Produits reconditionnés : l’enquête de la DGCCRF révèle des insuffisances

Par un communiqué de presse le 7 mars 2022, la Direction générale de la concurrence, de la consommation et de la répression des fraudes (DGCCRF) a livré un premier constat ressortant de l’enquête qu’elle a conduit sur le secteur des smartphones et tablettes reconditionnés en France.

Ces produits rencontrent un réel engouement, permettant de répondre aux préoccupations à la fois économiques et environnementales des consommateurs : ainsi, c’est 2,8 millions de smartphones reconditionnés qui se sont vendus en 2020, soit 25% de plus qu’en 2019 comme nous l’apprend la DGCCRF dans son communiqué.

Un récent Décret n° 2022-190 du 17 février 2022, faisant l’objet de notre précédente brève, est venu par ailleurs préciser les conditions de leur commercialisation à la suite de cette enquête.

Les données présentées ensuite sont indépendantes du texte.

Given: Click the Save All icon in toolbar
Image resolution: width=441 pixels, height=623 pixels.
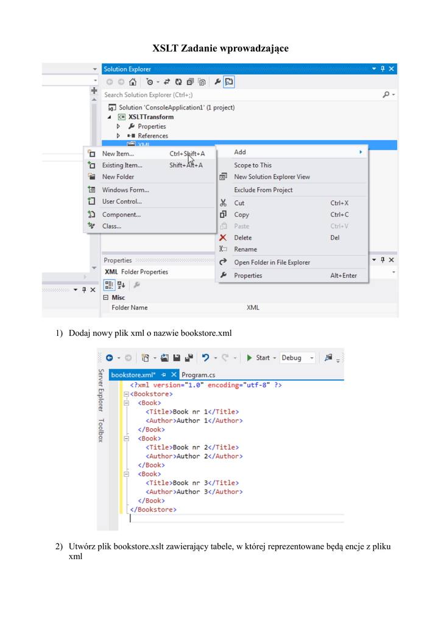Looking at the screenshot, I should pyautogui.click(x=189, y=358).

Menée en 2020 et 2021 par la DGCCRF auprès de 84 magasins et sites Internet, l’enquête a révélé des anomalies dans 62% des établissements contrôlés :

  1. Ces anomalies résultent, pour la plupart, de l’insuffisance des justifications données par les professionnels quant à leur utilisation du terme « reconditionné »: ce terme, qui différencie le produit qui y est associé d’un simple produit d’occasion, implique que des tests ont été conduit sur les fonctionnalités de l’appareil et qu’une remise en état, si nécessaire, a été réalisée. Ces critères sont désormais actés dans le décret susmentionné.
  2. Ces anomalies résultent également de l’insuffisance des informations précontractuelles données aux consommateurs sur l’état des produits: le recours à des termes vagues tels que « très bon état », « premium », « bon état », « fonctionnel », sans plus de précision et se réduisant à une description de l’état physique du produit, « ne leur [les consommateurs] permettent pas de connaître le degré éventuel de perte de la qualité d’usage des équipements, ni de comparer les produits entre eux ou de comparer un produit reconditionné à un produit neuf » selon la DGCCRF. Ces informations apparaissent alors non conformes à l’obligation posée par le Code de la consommation, qui impose au professionnel de délivrer des informations portant sur les caractéristiques essentielles du bien.
  3. La DGCCRF relève par ailleurs l’usage incorrect du terme « certification »: légalement, un tel usage implique le recours à un organisme tiers accrédité. Or, dans les faits, il servait surtout à désigner des processus de contrôle interne ne répondant pas aux exigences légales et sur lesquels il n’existe aucun contrôle.
  4. Enfin, la DGCCRF déplore l’information précontractuelle inexacte, absente voire même parfois trompeuse qui est donnée quant aux garanties légales: elle rappelle que la garantie légale est de 2 ans, pour les produits d’occasion comme pour les produits neufs, et qu’elle est obligatoire et gratuite.

En cas de problème lors de l’achat d’un produit reconditionné, les consommateurs sont invités à le signaler sur la plateforme SignalConso, où une aide leur sera apportée en vue d’un règlement amiable du litige.